→ WORK REQUIRED
From the records below, please repeat exactly the line that has "New Disney Cruise", the line that has "New EPCOT Food", and every line between them, and nothing else.

+--

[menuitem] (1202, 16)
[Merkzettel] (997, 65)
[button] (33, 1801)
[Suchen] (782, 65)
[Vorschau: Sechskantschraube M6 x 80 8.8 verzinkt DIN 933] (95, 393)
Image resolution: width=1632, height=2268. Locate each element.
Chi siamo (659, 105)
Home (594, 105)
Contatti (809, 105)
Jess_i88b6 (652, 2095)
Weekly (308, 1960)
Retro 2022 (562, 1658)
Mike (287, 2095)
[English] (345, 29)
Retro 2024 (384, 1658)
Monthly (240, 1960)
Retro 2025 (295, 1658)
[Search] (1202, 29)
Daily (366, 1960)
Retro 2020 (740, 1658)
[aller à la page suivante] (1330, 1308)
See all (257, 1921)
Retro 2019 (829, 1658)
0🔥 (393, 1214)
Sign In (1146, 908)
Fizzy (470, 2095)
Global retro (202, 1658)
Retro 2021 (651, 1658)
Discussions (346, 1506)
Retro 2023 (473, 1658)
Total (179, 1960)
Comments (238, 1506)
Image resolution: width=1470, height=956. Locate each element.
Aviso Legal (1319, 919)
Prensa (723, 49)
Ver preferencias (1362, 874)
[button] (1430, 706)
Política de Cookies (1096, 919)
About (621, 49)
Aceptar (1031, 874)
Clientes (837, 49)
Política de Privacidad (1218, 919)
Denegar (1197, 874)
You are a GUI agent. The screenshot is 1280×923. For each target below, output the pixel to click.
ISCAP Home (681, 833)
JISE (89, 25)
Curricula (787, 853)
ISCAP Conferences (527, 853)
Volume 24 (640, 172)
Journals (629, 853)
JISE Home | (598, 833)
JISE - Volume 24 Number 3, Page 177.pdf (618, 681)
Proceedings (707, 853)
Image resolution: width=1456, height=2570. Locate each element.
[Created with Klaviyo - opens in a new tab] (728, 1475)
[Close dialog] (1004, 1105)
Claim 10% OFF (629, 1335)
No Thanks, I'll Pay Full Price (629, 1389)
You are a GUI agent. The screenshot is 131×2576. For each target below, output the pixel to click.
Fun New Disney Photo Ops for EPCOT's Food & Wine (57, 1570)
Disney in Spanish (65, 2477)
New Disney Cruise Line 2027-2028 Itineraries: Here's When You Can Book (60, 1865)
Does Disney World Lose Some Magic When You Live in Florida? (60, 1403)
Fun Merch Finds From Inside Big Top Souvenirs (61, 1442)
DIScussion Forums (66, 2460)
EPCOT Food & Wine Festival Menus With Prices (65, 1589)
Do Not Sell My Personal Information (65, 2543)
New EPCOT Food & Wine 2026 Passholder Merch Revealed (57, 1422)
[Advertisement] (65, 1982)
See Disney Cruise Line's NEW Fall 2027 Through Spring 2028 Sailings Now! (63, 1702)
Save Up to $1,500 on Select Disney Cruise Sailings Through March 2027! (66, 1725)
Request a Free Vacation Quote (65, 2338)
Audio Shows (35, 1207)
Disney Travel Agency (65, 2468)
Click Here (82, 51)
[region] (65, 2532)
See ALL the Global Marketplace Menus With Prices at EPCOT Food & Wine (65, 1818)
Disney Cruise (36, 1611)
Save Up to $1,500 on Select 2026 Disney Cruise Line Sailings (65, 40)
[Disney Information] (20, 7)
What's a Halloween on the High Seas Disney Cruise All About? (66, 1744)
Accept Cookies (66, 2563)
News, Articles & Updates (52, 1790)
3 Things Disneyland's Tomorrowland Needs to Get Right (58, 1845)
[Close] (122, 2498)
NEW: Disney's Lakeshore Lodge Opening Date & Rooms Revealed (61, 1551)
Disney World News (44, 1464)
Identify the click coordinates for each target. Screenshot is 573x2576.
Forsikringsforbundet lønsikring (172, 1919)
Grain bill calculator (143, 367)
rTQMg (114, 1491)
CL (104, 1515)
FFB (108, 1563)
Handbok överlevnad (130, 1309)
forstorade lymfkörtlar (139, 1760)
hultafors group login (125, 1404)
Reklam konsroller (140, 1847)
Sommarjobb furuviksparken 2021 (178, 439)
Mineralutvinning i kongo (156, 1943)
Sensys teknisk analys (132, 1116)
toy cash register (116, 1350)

+--

→ EXERCISE RESPONSE
New Disney Cruise Line 2027-2028 Itineraries: Here's When You Can Book (60, 1865)
Does Disney World Lose Some Magic When You Live in Florida? (60, 1403)
Fun Merch Finds From Inside Big Top Souvenirs (61, 1442)
DIScussion Forums (66, 2460)
EPCOT Food & Wine Festival Menus With Prices (65, 1589)
Do Not Sell My Personal Information (65, 2543)
New EPCOT Food & Wine 2026 Passholder Merch Revealed (57, 1422)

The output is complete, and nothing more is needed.